Carpainter:rekordboxを使う前は、プレイリストの代わりにUSB内にDJ用のフォルダを作ってましたが、その場合、同じ曲を別のフォルダでも使いたい場合、両方に入れることになるので、USBで使う容量も2曲分になってしまいます。でも、rekordboxは違うプレイリストに同じ曲が入っていてもそれを呼び出せるので、容量の節約が可能です。それにその日かけたい曲を100〜200曲入れたプレイリストから、良い流れの組み合わせを複数作れるのが便利です。
Seimei:rekordboxで手持ちの音源を管理すると、アーティスト名や曲名で検索するだけですぐに目当ての曲が取り出せます。ただ、僕はあらかじめ曲ごとに入れている、「レイヴ」や「ゲットーテック」など独自の雰囲気ワードで検索することが多いですね。そうしておくと、その日の現場の雰囲気に柔軟に対応できるんです。
曲のキー解析機能も重宝していますね。たとえば、テクノとダブステップのような違うジャンル同士の曲をつなぐときも、曲のキー同士が合っていれば割と違和感なくつなげるし、そういった実験的なことも簡単にできるのがrekordboxの面白いところです。
ーーたしかに曲同士のキーが合っていれば、違和感なくマッシュアップ的なプレイも成立しそうですね。

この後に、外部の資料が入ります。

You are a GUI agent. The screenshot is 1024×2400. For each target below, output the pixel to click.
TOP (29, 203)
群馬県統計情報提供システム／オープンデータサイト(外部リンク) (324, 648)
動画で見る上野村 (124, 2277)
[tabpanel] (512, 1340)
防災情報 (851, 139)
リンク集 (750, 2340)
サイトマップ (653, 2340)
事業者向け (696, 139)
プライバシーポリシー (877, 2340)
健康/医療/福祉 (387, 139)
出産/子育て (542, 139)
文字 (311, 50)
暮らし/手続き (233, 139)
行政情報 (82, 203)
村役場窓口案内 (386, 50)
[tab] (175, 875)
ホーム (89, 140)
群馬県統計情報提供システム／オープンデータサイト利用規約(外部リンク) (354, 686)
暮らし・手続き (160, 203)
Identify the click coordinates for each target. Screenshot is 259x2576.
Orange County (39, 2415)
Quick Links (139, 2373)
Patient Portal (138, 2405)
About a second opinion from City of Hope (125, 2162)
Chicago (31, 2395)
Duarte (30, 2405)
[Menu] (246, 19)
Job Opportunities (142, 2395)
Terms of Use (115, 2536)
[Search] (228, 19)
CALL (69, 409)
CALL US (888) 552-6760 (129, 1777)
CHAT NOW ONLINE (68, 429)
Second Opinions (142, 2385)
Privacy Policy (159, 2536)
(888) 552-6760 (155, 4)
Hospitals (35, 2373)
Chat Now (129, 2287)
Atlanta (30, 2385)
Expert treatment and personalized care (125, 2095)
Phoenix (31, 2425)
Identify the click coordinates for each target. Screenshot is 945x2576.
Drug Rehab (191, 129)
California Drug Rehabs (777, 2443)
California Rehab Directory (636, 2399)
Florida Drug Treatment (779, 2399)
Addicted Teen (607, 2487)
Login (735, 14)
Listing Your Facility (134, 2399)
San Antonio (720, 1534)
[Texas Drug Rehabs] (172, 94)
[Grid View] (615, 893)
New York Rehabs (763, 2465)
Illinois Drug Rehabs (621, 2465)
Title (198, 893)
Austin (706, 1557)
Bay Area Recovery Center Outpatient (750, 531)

Seimei:そうなんです。まさにこのキー解析のおかげで、いわゆる2manydjs的なマッシュアップもすごくやりやすくなりました。それにキーを意識してDJをするようになってからは、お客さんの反応も良くなった気がします。rekordboxでは、こういったキーやジャンルを一発で検索・表示できるだけでなく、それらの情報を目視で簡単に確認できます。そこも使っていてすごく助けられている部分ですね。
ーーrekordboxのProfessionalプランを実際に使ってみて、どのような印象を持ちましたか?
Carpainter:まず、Dropboxのストレージを5TB分使えるのはありがたいですね。それに設定すれば、rekordbox内のプレイリストに入れた曲がすぐにすべてDropbox内にクラウドバックアップされるので、仮にPCを失ったとしても、同じ環境が再現できるという安心感はユーザーからすると大きなメリットです。
また、rekordboxのスマホアプリとプレイリストの連携も気に入っています。たとえば、今度出演するイベントのプレイリストを作るとき、まずPCのライブラリから自分がかけそうな曲をどんどん入れていき、移動中にそれを聴いて選曲したり、CUEを打ったりできることは、1番大きな恩恵です。しかもrekordboxのスマホアプリではDJもできるので、電車での移動中にアプリでミックスを試すこともあります。そのときにこのつなぎ方がいいなというところをHOT CUEでメモしておけば、あとから普段使っているPCでも再現できるのもかなりありがたいですね。
Seimei:僕もバックアップ機能はすごく便利だと思っています。これがあれば、曲のデータを入れたUSBを読み込めないといった機材トラブルがあったときも助かりそうです。また、rekordboxでは録音もできるので、rekordboxを入れたPCにDJコントローラーをつないで、ラジオやメディアから提供依頼を受けたDJミックスを録音しています。それとSTEMS機能も面白いですね。実際にまだクラブの現場で試したことはないのですが、実験的にいろいろな曲のボーカルを抽出したり、使い方を模索しています。
Carpainter:スマホでプレイリストを作るときに楽曲をダウンロードするのですが、そのときのタグ情報もバックアップされるので、スマホの容量を抑えたい時に一旦削除したとしても、再度ダウンロードした時にそのタグ情報が復活するのはすごく助かっています。Professionalプランを使う前は、そういう操作は割と複雑そうな印象がありましたが、ワンタッチで手軽にできるのがありがたいです。データとしての曲の扱いがかなり楽になったと思います。